Calif. AGO’s Report Shows Jump in Auto Theft

While violent crimes showed a decrease, California Attorney General Bill Lockyer announced that preliminary statistics show property crimes rose 2.8 percent in the state’s most populous cities and counties in 2003.

“Protecting the personal safety of Californians is an essential function of government. The decrease in violent crime is evidence of the fine job being performed by members of police, sheriffs’ and district attorneys’ offices throughout the state,” Lockyer said. “In contrast, an increase in property crimes is something we expect to see during difficult economic times. As state and local lawmakers evaluate the tough decisions necessary to balance their budgets, I strongly encourage them to preserve law enforcement funding that is critical to protecting the public safety of all Californians.”

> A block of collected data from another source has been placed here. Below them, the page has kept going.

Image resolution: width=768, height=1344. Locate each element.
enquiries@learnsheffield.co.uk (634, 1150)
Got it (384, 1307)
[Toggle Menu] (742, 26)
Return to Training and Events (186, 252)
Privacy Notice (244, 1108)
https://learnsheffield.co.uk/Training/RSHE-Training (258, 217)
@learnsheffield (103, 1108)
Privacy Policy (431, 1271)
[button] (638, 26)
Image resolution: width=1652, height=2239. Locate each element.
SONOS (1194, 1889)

Spurred by a 6.7 percent jump in motor vehicle theft, overall property crimes inched up slightly when compared to 2002. Burglary increased 1.0 percent and larceny-theft of $400 or more increased 0.3 percent. Arson fell 3.8 percent.

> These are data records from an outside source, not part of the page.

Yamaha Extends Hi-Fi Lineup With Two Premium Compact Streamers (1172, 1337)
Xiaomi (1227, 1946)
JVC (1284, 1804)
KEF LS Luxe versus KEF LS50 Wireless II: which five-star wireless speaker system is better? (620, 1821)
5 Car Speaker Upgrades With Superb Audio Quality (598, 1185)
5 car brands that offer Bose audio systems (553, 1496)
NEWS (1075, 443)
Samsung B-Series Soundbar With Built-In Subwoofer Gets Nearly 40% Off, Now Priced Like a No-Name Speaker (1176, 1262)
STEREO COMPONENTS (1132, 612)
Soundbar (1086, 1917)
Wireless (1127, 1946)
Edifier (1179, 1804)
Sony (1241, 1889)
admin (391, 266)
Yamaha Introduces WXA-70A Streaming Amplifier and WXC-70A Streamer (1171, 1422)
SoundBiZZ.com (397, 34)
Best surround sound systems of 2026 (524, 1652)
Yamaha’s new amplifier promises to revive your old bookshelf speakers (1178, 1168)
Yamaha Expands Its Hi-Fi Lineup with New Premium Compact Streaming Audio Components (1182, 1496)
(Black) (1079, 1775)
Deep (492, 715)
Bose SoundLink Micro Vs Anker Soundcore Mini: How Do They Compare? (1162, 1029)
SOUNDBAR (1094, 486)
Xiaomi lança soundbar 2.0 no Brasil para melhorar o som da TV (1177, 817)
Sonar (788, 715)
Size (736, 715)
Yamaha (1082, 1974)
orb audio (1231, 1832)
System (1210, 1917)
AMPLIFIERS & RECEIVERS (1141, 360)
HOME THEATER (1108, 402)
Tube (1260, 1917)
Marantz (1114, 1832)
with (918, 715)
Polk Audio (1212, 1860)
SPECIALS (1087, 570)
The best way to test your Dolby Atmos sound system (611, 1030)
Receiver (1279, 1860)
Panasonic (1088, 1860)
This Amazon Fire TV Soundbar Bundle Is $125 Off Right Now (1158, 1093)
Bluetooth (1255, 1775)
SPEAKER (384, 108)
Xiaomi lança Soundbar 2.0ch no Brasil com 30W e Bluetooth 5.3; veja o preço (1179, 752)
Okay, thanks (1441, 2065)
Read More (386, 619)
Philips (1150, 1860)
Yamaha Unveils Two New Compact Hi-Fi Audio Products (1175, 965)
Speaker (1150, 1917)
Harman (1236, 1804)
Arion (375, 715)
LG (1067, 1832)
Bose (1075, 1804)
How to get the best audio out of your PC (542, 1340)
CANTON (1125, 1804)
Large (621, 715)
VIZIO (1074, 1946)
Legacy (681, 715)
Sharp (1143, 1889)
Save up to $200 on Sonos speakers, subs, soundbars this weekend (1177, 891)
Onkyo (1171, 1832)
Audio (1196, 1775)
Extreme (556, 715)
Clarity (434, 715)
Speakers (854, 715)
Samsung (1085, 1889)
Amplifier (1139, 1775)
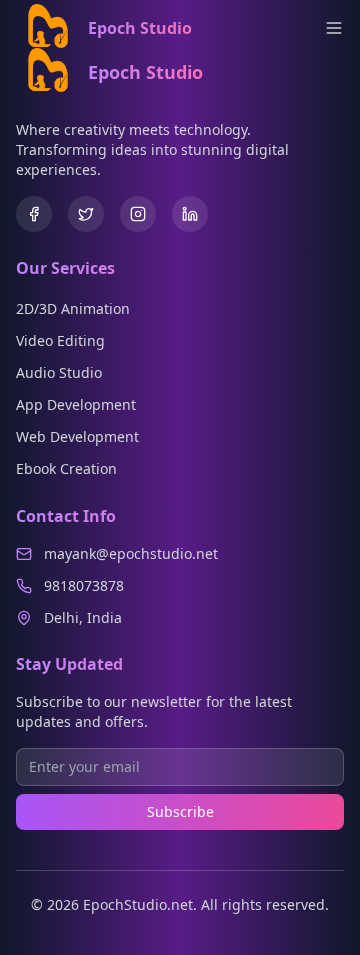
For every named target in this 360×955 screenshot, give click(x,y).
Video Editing (60, 340)
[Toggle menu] (334, 28)
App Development (76, 404)
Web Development (77, 436)
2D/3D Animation (73, 308)
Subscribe (180, 811)
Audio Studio (59, 372)
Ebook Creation (66, 468)
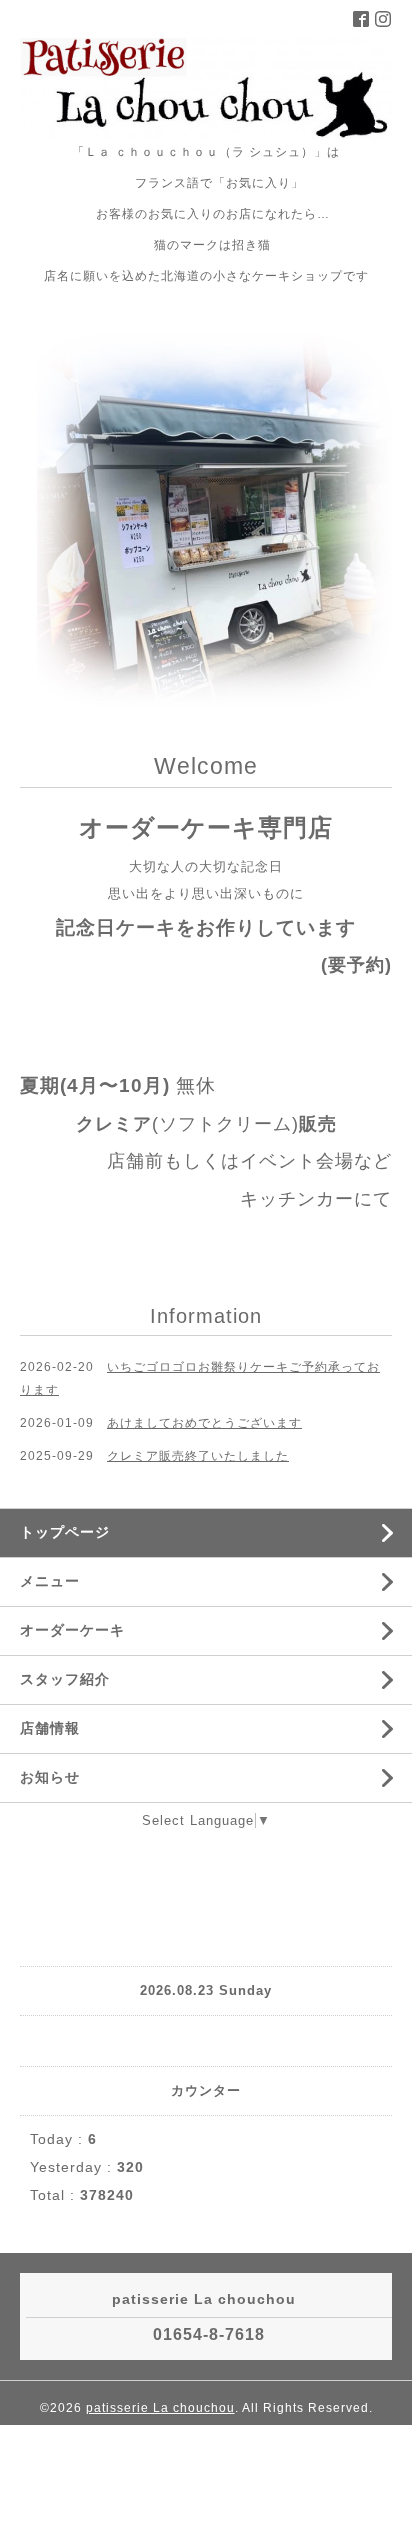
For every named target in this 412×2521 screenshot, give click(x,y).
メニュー (50, 1581)
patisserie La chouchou (160, 2408)
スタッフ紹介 (65, 1679)
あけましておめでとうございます (204, 1423)
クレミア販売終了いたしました (198, 1456)
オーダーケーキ (72, 1630)
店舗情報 (50, 1728)
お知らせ (50, 1777)
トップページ (65, 1532)
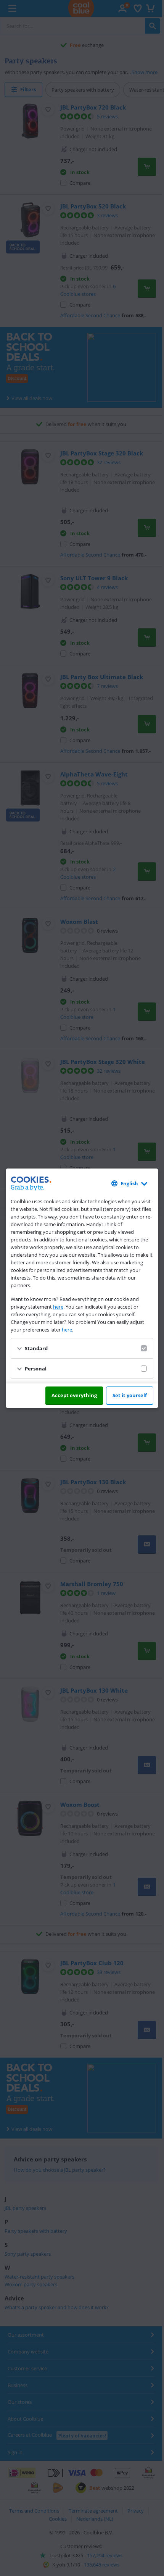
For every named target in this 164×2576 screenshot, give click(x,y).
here (58, 1306)
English (129, 1183)
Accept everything (74, 1395)
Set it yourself (130, 1395)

Jurisdictions reporting the largest increases in motor vehicle theft included Bakersfield, 42.6 percent; Modesto, 38.9 percent; Pomona, 34.8 percent; Salinas, 52.8 percent; Lancaster, 35.6 percent and San Joaquin County, 54.6 percent.

The preliminary figures examine the number of major crimes reported in 79 cities and counties with populations of 100,000 or more. These 79 jurisdictions account for approximately 65 percent of all crimes reported in the state.

The report reflects two changes from crime reports issued in the past. First, the use of the California Crime Index has been temporarily suspended until a new national crime index is established by the Federal Bureau of Investigations (FBI).

Second, the “larceny-theft over $400” category is now included in the “property crime” category to give a more representative depiction of crime in California and to better reflect the FBI’s definition of property crimes. These changes also are planned for the more comprehensive Crime in California report which will reflect figures from all jurisdictions and will be released later this year.